DAVID COLE/[email protected] | Hagadone News Network | UPDATED 11 years, 2 months AGO
by DAVID COLE/[email protected]
| October 8, 2014 9:00 PM

DALTON GARDENS - The local deer population has a long history of damaging gardens and flowers in Dalton Gardens, and now residents are complaining that coyotes and cougars are coming to prowl yards, looking to kill.

The Dalton Gardens City Council heard from multiple residents at its meeting late last week, following sightings of the predators.

The crowd at the council meeting also demanded that city officials take some sort of action to reduce the deer population. The residents said they're tired of just talk from the council.

Les Likes, who lives on 15th Street, presented photographs to the city council of a dead deer which was apparently taken down by a predator and had been partially consumed.

Likes also presented pictures of a coyote moving through a neighbor's yard.

He criticized the city for not addressing the "deer problem," which he said has led to this new, more dangerous situation.

"This is much more significant, a public safety issue, than some deer eating my flowers and such," said Likes, who grows corn in the city.

"We did quite a bit of dialogue last week" about the city's deer population, Mayor Dan Franklin told Likes and others in attendance Thursday night.

The mayor told City Planner Cheri Howell to inform those in attendance where the city currently stands on the issue.

Howell said the city is working on a deer strategy with the Idaho Department of Fish and Game, and considering both a deer population survey and a do-not-feed ordinance. Additionally, the city is looking at whether it can "allow some type of paintball guns in regards to that as a deterrent," she said.

"We've drafted a do-not-feed-the-deer ordinance, and we're waiting on Fish and Game and the county sheriff's office to give us feedback" on how enforceable it would be, Howell said.

Neighbors complained about more coyotes howling at night, and one neighbor said she was concerned wolves might follow.

Resident Tom Dickerson said he has seen a cougar twice behind his home on Mt. Carrol Street.

"I've warned all the people around who have little kids, to let them know it ain't safe at night," Dickerson told the council.

Former Dalton Gardens mayoral candidate Robert Romero, who lives on Davenport Street, said he isn't surprised by the presence of predators like coyotes and cougars.
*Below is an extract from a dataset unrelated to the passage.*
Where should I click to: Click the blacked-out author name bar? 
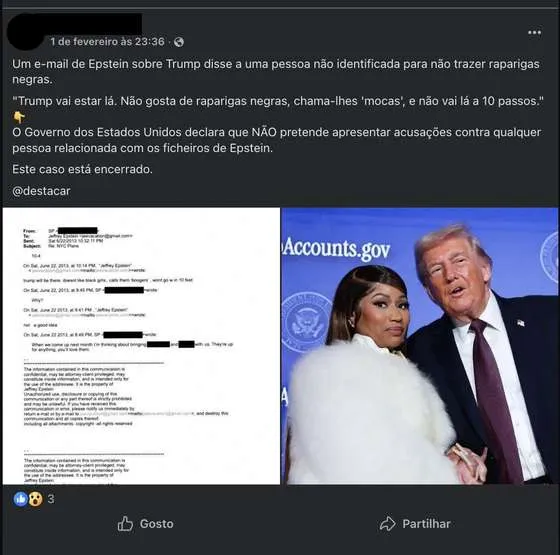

"We have infant deer, we have old deer, we have injured deer running around this town," said Romero, who is an attorney in Coeur d'Alene. "A person would be an idiot to not think there's going to be predators following that."

Others described the deer population problem as an "epidemic."

"Nowadays there's like, 12 running through our back acreage," one woman said. "It needs to be addressed more as an epidemic."

Franklin said he has challenged the council to come up with a "definitive plan" to take some action - or not - regarding the deer population.

"Our constituents have a right to know what direction" the city will be going in, Franklin said.